La diminution des objectifs et la position minimaliste de la Belgique en la matière sont en décalage total avec les besoins réels des demandeurs de protection. Début septembre, la Commission européenne signalait qu’il restait encore des demandeurs de protection en Italie et en Grèce pouvant être relocalisés, contrairement à ce que prétend le Secrétaire d’État à l’asile et à la migration. Elle rappelait aussi que l’Italie et la Grèce voient arriver chaque jour des personnes susceptibles de bénéficier de ce programme, et que les États membres pouvaient s’engager à dépasser leurs quotas minimum. Ce 26 septembre, le Comité anti-torture (CPT) du Conseil de l’Europe publie un rapport qui dénonce les conditions “sordides” dans lesquelles sont maintenus des milliers de migrants en Grèce : insalubrité, surpeuplement, violences, détention d’enfants…

La solidarité ne serait-elle qu’une question de quotas, de critères qu’il s’agit de remplir de la façon la plus infime? Peut-on accepter que soient réduites à des coefficients les personnes en quête de protection?
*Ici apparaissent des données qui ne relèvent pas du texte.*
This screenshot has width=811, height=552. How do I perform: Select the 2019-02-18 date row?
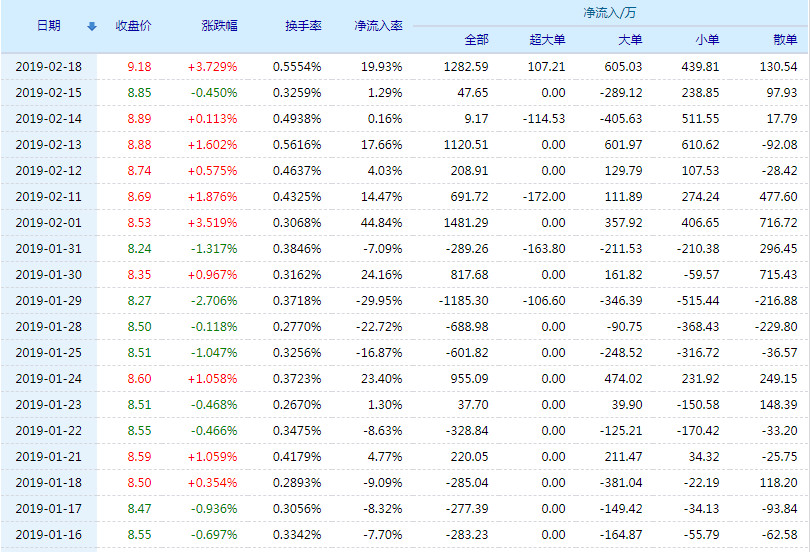click(48, 66)
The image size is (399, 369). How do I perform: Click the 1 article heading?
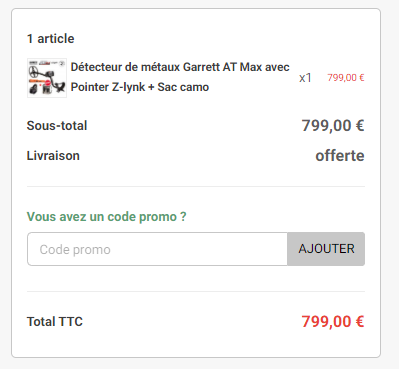[x=51, y=39]
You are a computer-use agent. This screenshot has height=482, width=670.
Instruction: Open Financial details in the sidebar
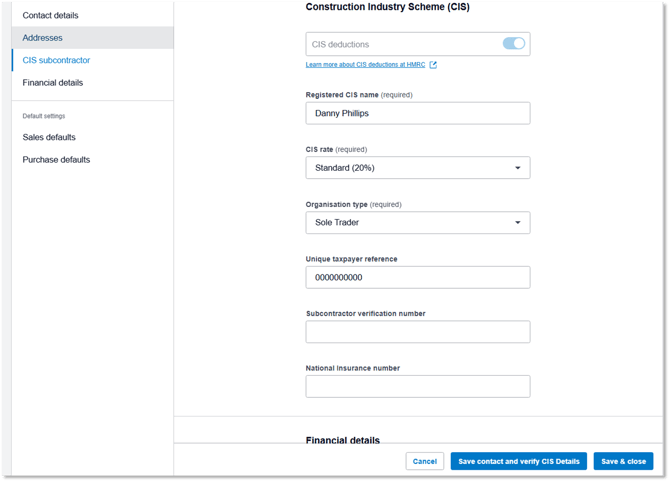click(53, 83)
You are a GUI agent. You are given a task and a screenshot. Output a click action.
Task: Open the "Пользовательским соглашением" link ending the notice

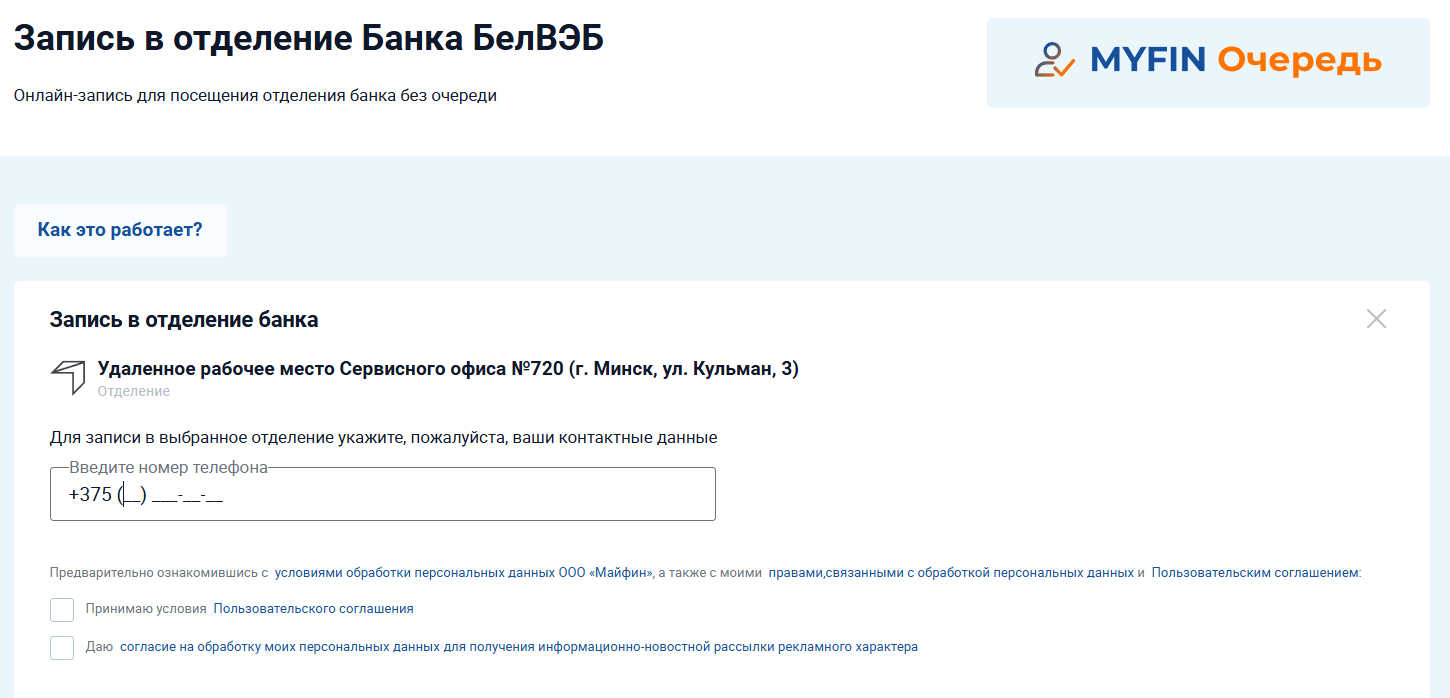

Qu’elles soient l’objet d’un jeu cynique par lequel la Belgique se targue de respecter les “obligations européennes” de relocalisation, tout en renvoyant vers l’Italie et la Grèce des demandeurs d’asile pris dans le système Dublin, alors qu’elle a la faculté de ne pas l’appliquer systématiquement? Est-ce là ce que le gouvernement entend par solidarité entre États membres?

Le CIRÉ ne peut que constater que les priorités du gouvernement sont autres : arrestations en masse de migrants, détention en centres fermés de ressortissants de pays non sûrs, appel aux autorités soudanaises pour identifier ses ressortissants au mépris du respect de leurs droits, expulsions, renvois de demandeurs d’asile vers l’Italie et la Grèce en vertu des accords de Dublin…

Oui, la Belgique a (presque) respecté ses engagements en relocalisant 997 personnes.
Elle se pose ainsi en froide comptable de la solidarité.